Votez McKay n'est pas un film exceptionnel en termes cinématographiques, mais il vaut pourtant le détour en proposant une vision intéressante de la chose politique aux États-Unis, entre calculs tactiques et show télévisé. Un regard qui a le mérite d'être clair et perspicace, à défaut d'être transcendant. En 1972, on s'intéressait déjà au parcours d'un jeune homme politique vaguement idéaliste, par opposition à son rival carriériste, et à l'incidence d'une campagne électorale sur toute forme de sens et d'intégrité.

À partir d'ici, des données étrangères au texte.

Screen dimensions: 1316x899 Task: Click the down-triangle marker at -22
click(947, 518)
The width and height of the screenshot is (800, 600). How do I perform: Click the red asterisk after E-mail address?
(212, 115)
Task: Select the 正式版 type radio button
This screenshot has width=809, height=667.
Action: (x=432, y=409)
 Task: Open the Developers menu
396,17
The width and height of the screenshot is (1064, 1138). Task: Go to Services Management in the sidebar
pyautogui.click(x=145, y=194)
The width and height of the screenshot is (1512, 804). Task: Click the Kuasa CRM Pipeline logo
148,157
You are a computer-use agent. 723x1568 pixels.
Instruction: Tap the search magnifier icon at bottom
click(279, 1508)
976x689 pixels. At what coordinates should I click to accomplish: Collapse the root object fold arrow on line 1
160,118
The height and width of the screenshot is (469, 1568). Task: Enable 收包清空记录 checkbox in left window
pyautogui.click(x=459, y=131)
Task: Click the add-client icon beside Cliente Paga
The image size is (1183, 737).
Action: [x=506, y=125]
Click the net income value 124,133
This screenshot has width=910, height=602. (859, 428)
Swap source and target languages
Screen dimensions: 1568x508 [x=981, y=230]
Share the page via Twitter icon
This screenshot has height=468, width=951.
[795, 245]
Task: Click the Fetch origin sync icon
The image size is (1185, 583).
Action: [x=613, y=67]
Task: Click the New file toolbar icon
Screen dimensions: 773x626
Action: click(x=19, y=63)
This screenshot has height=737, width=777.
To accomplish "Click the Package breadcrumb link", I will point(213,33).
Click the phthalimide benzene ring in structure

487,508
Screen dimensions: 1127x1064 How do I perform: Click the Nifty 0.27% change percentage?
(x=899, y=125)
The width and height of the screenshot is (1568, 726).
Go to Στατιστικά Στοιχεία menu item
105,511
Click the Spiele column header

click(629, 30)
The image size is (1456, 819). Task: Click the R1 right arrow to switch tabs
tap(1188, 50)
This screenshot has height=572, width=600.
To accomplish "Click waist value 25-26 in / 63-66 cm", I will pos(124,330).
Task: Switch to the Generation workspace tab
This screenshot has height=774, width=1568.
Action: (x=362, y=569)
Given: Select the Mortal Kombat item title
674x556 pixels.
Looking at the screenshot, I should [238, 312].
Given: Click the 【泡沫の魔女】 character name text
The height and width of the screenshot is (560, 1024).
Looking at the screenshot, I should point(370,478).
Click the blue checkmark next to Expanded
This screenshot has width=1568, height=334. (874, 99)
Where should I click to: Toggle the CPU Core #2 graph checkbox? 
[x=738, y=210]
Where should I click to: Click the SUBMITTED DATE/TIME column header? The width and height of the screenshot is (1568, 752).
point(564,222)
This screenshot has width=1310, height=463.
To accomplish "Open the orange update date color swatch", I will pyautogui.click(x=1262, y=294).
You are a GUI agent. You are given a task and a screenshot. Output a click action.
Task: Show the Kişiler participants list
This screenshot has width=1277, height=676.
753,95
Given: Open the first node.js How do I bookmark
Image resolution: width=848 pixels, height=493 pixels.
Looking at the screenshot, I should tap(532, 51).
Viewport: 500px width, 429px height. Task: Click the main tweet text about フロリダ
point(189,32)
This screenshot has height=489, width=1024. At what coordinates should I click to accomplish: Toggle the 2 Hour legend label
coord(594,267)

Le film prend pour cadre les élections sénatoriales en Californie, et montre l'entrée dans l'arène politique de Bill McKay, un jeune avocat au charisme non-négligeable (Robert Redford lui prête ses traits). Il est recruté par un spécialiste pour faire face au très populaire candidat républicain annoncé largement gagnant. Même s'il refuse dans un premier temps, ne voyant dans cette chose qu'une mascarade politicienne, il finit par accepter quand on lui annonce qu'il n'aura aucune contrainte en matière d'expression, sous prétexte que la partie adverse sera quoi qu'il en soit victorieuse. Le voilà pris au jeu et pris au piège dans le même mouvement. Votez McKay s'efforce alors de montrer comment toutes les revendications sociales du candidat démocrate (emploi, aides sociales, racisme, droit à l'avortement, etc.) vont se dissoudre peu à peu dans le bain électoral, en dépit de la très grande bonne volonté de McKay. Son intégrité et son intransigeance s'amenuisent peu à peu, ses paroles se font de moins en moins précises : lui qui défendait ardemment moult combats, le voilà qui se retrouve à utiliser tout le jargon politique traditionnel et toutes les approximations langagières qui y ont trait. Son intégrité se retrouve tout entière engloutie par la machine du parti.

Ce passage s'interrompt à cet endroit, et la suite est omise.